With 875 million people “on the move” by 2050, there is an durge of interest on how development policy interacts with such a complex phenomenon. Cash transfers, one of the hottest development topics, are surprisingly missing from the debate.
A new paper co-authored with Samik Adhikari, Should I Stay or Should I Go, takes stock of the evidence on how cash-based social assistance affects people’s international or domestic mobility.
Three findings stand out.
First, there is a dearth of empirical scrutiny. Our meta-analysis considered 269 papers related to the topic, with less than a dozen providing relevant and solid evidence. This is in stark contrast with evidence on other salient effects on labor markets or human capital.
Second, program design significantly affects mobility. Parameters such as benefit size, the profile of beneficiaries, predictability of transfers, and conditions may all feed into households’ migration calculus.
We categorized programs into three groups: among schemes that may implicitly encourage migration, like unconditional cash transfers, the probability to move soared between 0.32 and 25 percentage points. Such programs in Mexico (Procampo), China (social pensions) and South Africa relax liquidity constraints, and new delivery technologies can make benefits more portable than before.

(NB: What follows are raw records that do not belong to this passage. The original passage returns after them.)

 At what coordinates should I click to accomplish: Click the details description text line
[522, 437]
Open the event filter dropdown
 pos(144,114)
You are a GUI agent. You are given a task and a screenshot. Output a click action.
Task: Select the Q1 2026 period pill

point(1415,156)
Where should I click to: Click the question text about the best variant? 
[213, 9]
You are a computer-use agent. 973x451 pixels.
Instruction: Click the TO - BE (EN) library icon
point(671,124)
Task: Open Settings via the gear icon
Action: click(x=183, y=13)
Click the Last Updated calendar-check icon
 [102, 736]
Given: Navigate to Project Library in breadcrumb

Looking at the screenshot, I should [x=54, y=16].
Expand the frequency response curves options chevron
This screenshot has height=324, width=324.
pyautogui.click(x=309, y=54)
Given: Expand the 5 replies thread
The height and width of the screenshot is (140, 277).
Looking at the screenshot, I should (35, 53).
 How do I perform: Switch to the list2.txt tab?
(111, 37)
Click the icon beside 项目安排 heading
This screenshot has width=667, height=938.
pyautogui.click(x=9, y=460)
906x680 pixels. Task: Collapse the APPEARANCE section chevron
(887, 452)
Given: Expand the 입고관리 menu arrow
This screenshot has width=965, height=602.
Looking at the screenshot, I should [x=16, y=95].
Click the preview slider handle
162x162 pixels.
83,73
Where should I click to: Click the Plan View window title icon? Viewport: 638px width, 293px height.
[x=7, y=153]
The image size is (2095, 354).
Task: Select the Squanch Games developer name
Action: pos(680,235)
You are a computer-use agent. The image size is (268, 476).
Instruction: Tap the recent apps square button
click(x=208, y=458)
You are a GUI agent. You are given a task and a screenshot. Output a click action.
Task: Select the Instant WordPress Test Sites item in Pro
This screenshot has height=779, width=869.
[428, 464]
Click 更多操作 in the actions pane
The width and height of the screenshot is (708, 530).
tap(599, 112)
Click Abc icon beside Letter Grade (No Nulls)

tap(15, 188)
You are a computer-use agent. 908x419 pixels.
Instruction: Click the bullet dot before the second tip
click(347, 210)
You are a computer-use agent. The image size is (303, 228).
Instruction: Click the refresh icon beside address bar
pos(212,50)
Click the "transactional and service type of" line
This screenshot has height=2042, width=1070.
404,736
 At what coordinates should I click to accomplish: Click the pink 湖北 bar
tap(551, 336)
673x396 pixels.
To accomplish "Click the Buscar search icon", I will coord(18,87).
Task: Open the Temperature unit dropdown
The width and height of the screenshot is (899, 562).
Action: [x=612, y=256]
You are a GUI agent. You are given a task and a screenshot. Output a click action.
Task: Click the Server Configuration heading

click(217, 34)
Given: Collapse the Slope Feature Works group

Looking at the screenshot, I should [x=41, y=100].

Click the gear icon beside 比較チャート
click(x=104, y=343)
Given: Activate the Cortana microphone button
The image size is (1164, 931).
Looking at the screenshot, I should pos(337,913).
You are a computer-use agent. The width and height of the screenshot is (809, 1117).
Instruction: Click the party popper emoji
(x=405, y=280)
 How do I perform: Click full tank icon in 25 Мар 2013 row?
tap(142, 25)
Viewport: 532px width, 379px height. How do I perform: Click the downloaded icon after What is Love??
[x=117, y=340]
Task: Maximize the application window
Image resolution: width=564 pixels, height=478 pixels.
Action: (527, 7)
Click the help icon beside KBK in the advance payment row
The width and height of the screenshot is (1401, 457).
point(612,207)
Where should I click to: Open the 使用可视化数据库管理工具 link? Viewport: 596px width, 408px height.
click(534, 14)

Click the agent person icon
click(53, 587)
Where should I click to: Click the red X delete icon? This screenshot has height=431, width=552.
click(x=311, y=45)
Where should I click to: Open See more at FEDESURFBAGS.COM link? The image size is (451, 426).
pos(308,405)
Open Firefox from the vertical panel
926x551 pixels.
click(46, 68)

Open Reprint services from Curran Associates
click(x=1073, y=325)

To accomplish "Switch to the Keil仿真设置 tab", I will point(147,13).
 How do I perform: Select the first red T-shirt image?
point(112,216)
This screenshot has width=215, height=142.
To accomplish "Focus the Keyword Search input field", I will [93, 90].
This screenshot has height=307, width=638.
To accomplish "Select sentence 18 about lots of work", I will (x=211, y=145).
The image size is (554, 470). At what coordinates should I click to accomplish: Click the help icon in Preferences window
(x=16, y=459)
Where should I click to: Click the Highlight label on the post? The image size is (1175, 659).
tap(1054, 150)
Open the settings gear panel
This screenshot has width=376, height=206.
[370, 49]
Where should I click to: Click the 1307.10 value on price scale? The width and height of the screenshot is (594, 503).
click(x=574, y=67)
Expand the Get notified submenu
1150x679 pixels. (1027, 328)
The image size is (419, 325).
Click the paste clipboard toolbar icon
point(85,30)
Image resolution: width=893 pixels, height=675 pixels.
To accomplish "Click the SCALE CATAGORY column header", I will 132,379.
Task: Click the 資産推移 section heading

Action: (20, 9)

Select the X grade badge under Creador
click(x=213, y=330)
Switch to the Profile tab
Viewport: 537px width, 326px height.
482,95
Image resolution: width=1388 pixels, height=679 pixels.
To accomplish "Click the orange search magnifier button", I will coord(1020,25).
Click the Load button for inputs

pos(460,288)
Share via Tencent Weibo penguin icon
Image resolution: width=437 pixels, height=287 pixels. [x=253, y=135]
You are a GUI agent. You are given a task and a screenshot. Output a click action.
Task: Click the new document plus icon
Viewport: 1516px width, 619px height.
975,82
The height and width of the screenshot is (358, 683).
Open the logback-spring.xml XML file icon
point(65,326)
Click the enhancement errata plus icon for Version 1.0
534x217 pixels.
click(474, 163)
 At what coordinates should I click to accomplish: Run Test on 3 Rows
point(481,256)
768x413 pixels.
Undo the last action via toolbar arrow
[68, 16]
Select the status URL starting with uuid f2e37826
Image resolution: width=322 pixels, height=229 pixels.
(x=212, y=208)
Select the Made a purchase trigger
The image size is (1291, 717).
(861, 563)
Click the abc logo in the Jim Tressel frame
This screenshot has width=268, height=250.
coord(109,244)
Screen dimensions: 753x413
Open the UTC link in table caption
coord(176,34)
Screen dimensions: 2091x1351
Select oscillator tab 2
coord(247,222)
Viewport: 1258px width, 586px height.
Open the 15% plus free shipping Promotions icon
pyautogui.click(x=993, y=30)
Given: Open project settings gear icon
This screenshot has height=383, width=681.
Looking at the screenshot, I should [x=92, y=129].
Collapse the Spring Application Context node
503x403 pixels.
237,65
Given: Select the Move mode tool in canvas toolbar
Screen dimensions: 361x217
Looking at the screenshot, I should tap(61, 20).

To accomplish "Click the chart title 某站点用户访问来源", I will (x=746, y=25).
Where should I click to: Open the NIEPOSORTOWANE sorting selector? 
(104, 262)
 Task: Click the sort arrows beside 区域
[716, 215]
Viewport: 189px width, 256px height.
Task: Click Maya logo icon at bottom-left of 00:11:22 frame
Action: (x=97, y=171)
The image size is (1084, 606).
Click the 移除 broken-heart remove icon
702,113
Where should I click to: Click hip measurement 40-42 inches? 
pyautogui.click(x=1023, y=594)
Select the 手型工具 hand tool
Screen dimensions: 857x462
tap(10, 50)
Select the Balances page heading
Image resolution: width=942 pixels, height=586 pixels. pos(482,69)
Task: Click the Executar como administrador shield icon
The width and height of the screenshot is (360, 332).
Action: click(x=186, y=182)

Such a mobility-spurring effect was amplified in the second group of programs. Voucher pilots for moving to a better house in the United States, or covering for transportation costs incurred while moving to cities in Bangladesh, were designed to incentivize migration, the probability of which increased between 20 and 55 percentage points.
Among those that may implicitly deter migration, such as conditional cash transfers (Mexico and Brazil) and public works in India, the likelihood of moving declined between 0.22 and 11 percentage points. This is because programs tend to be ‘place-based’ requiring work and co-responsibilities in the areas where people live. Figure 1 summarizes results from the reviewed impact evaluations.
Third, migration can also be affected via knock-on effects. Indeed, beneficiaries can use the program as collateral for taking up loans to finance migration, like in Mexico. Or programs may allow others to migrate within the household or community, observed in China (Dibao) and South Africa.
Overall, our interpretation of the evidence is that transfers can affect the degree or likelihood of migration. This is important given the magnitude of migration flows. Yet transfers may not be the determinant of mobility decision-making. People in poor places migrate for a variety of reasons – work, education, services, marriage, security, and more. Hence the inverted U-shaped relationship between migration and development, i.e., at lower level of income migration increases even as incomes gradually rise, before declining at higher levels of income.
But in many low and middle-income countries, structural transformation—a process underpinned by domestic urban-rural mobility— is generally haphazard and at times puzzling. The performance of this process, including the quality and distribution of jobs and services, may ultimately affect international migration too. There is an untapped agenda on how to think of cash transfers, and social protection more widely, as part of a system-wide process with mobility at its core.